Question about the source of proposed dataset #6

Closed XuecWu closed 5 months ago

XuecWu commented 5 months ago

Thank you for your exciting work! As described above, I want to know where is the source of the proposed dataset? I have read the full paper carefully, but I did not find information about the source of the AV-Deepfake1M.

Looking forwards to your reply! Best regards,

ControlNet commented 5 months ago

Hi,

From Section 3.1,

The three-stage pipeline for generating content-driven deepfakes is illustrated in Figure 2. A subset of real videos from the Voxceleb2 [14] dataset is pre-processed to extract the audio using FFmpeg [47], followed by Whisper-based [41] real transcript generation.

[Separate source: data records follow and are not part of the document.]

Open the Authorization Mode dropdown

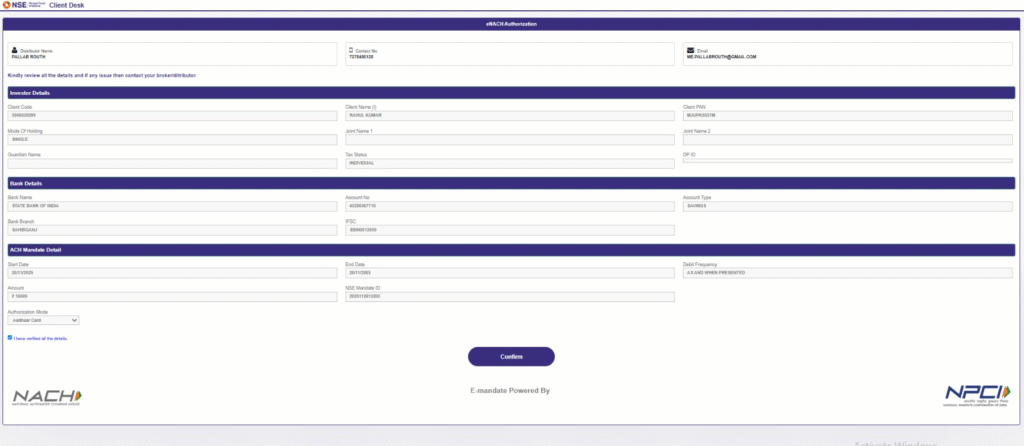43,320
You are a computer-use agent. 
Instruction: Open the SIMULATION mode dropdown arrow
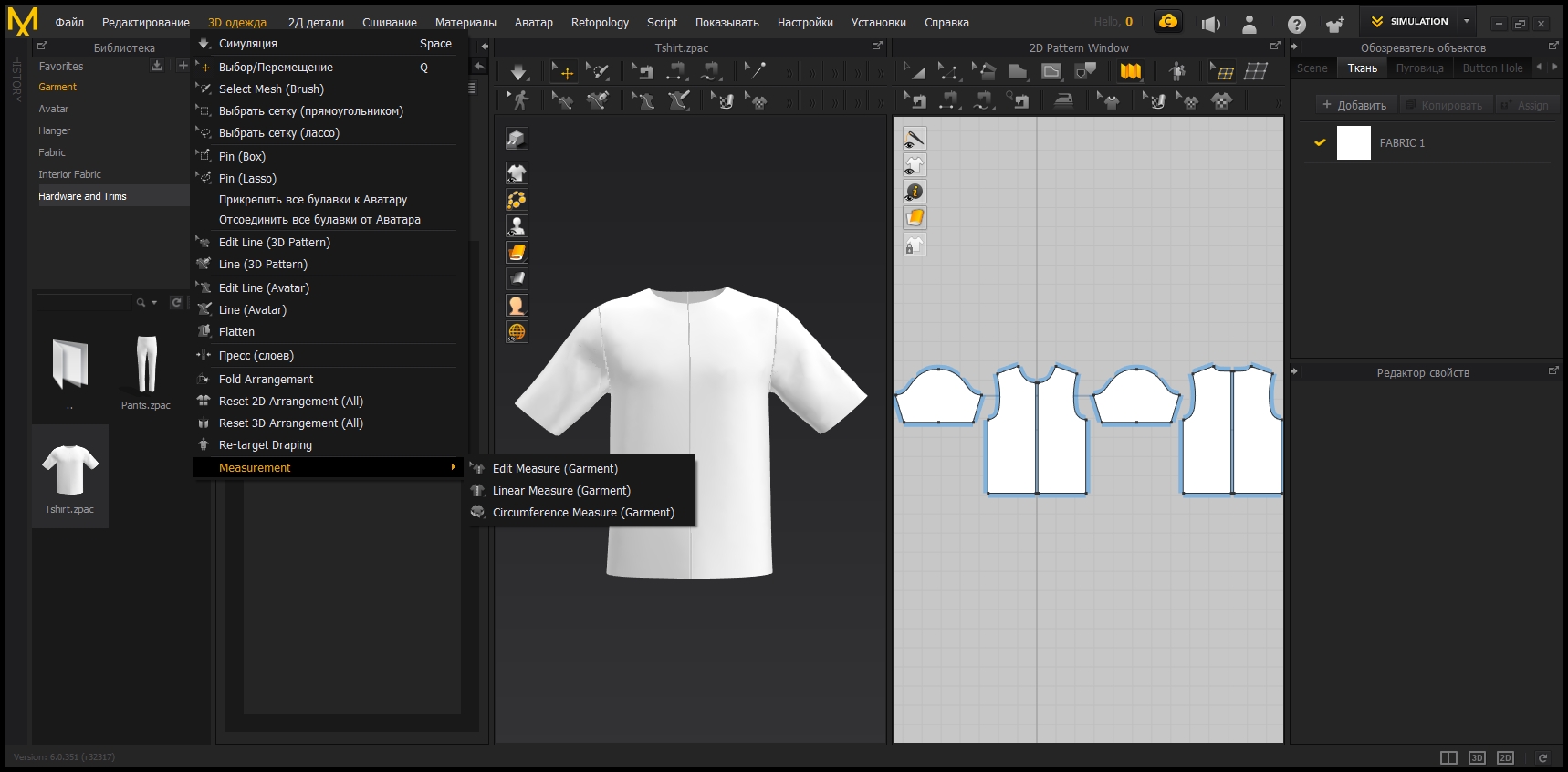click(1467, 22)
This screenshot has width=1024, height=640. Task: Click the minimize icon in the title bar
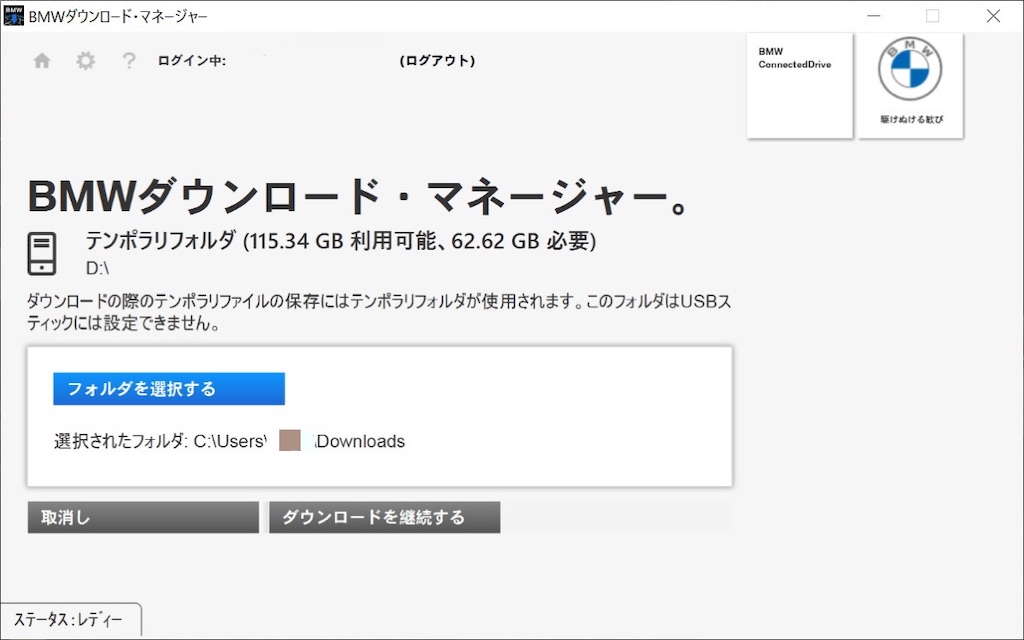coord(873,16)
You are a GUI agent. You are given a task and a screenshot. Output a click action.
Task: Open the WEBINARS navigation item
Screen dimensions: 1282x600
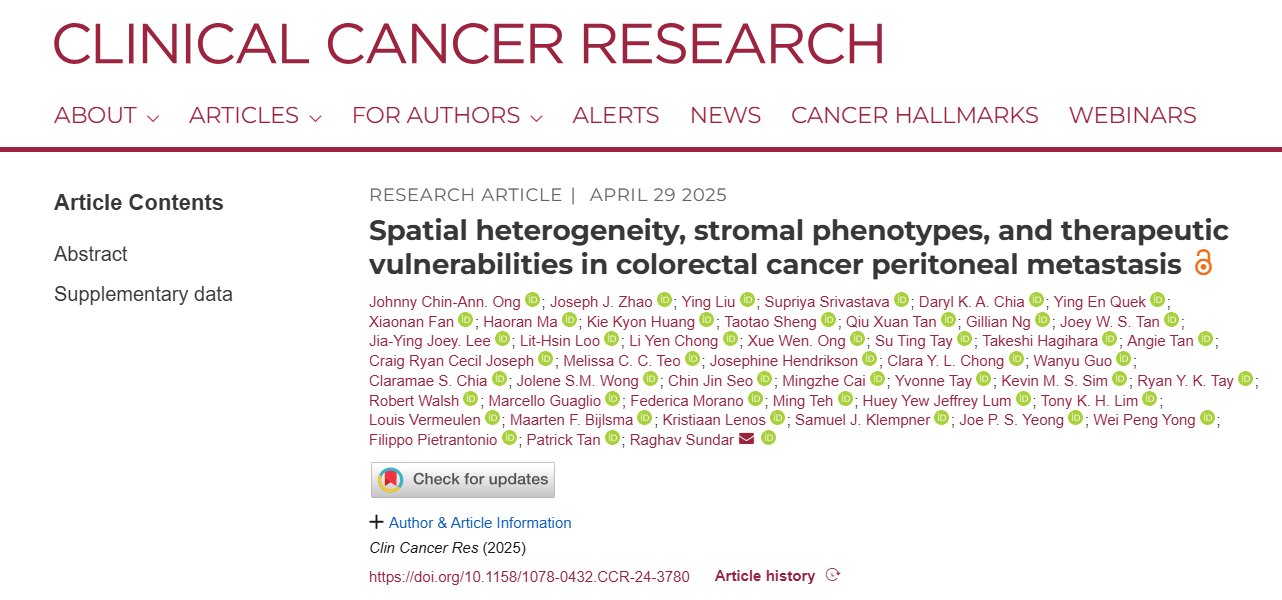point(1133,116)
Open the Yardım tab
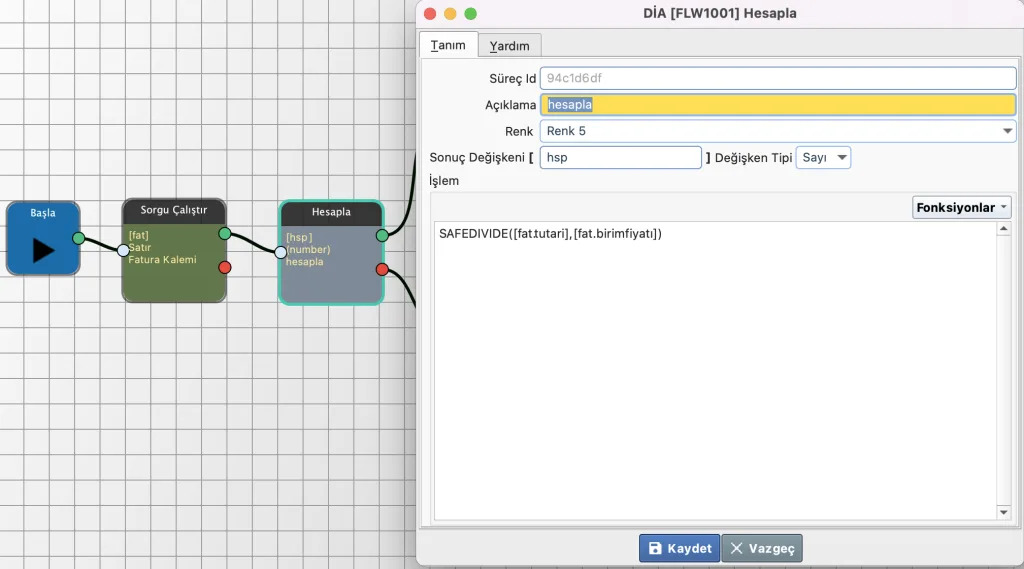This screenshot has width=1024, height=569. (509, 46)
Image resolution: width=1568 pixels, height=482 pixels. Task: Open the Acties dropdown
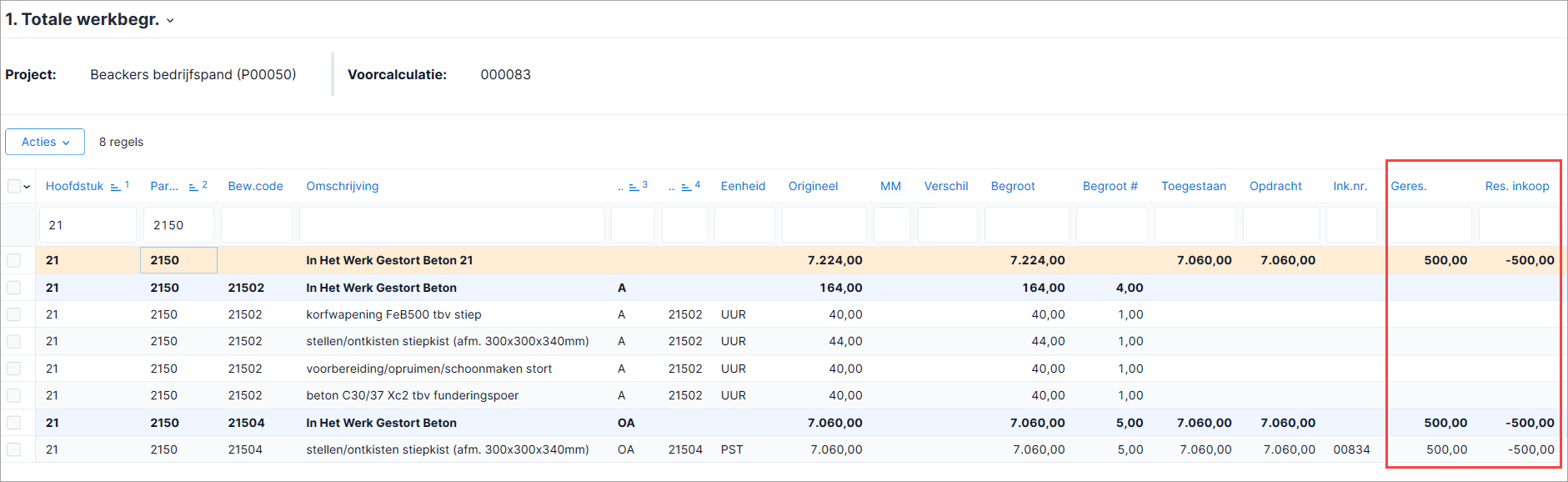(45, 142)
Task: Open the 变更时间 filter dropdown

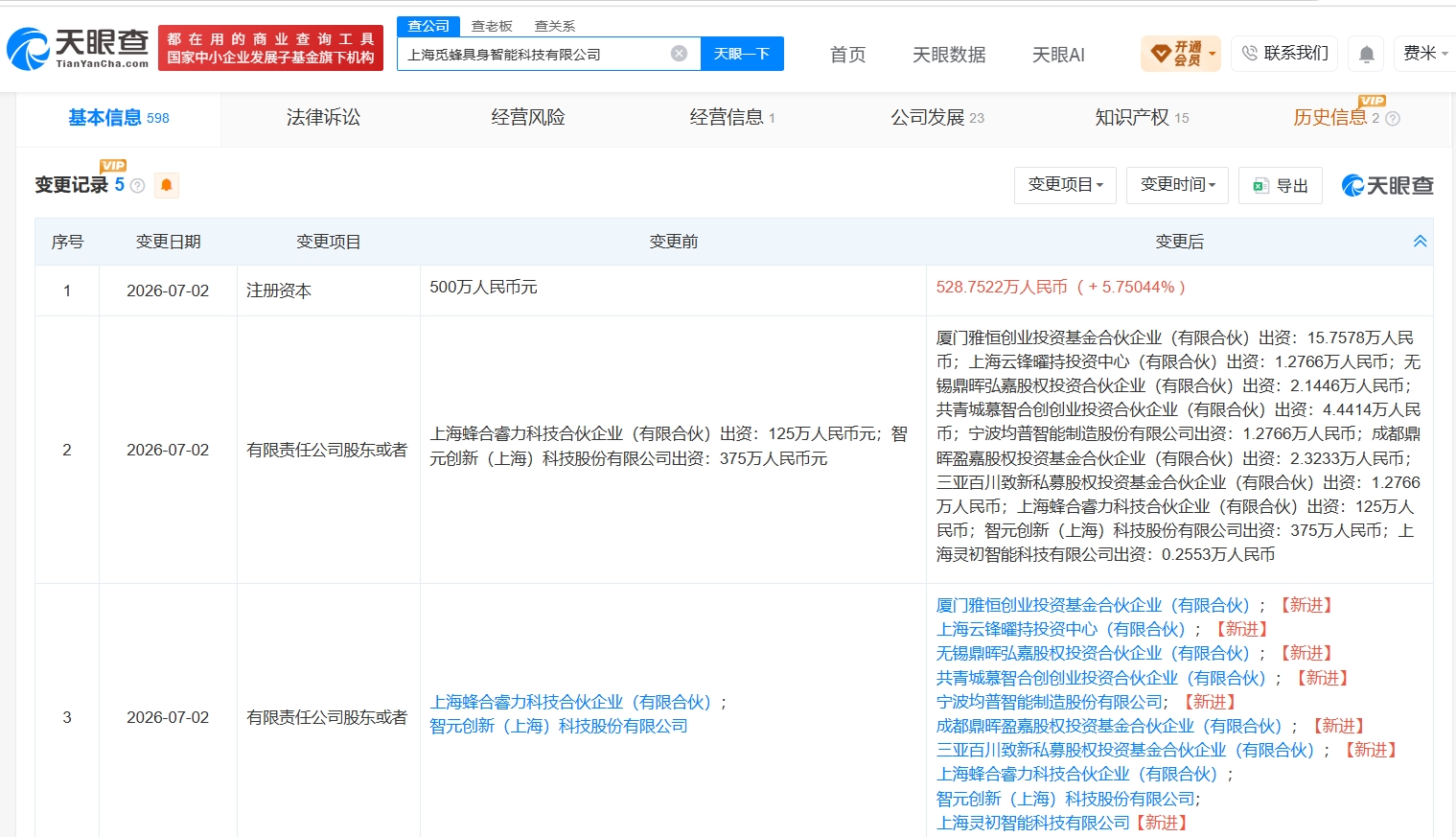Action: [x=1177, y=185]
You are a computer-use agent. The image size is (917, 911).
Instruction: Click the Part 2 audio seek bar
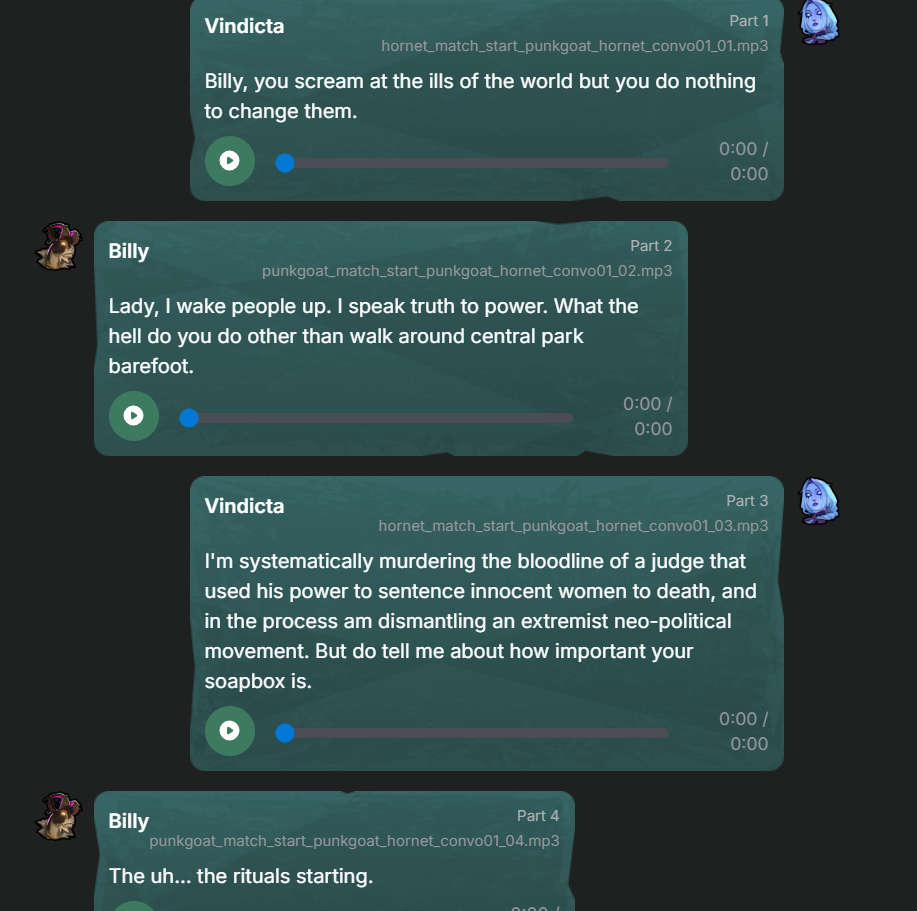(x=376, y=418)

XuecWu commented 5 months ago

Hi,

From Section 3.1,

The three-stage pipeline for generating content-driven deepfakes is illustrated in Figure 2. A subset of real videos from the Voxceleb2 [14] dataset is pre-processed to extract the audio using FFmpeg [47], followed by Whisper-based [41] real transcript generation.

Got it. Ccould you tell me the specific number of videos sampled from the Voxceleb2? This is important to my work. Thank you!

ControlNet commented 5 months ago

All the real samples are from VoxCeleb2, i.e. 286721.

XuecWu commented 5 months ago

Got it. Thank you!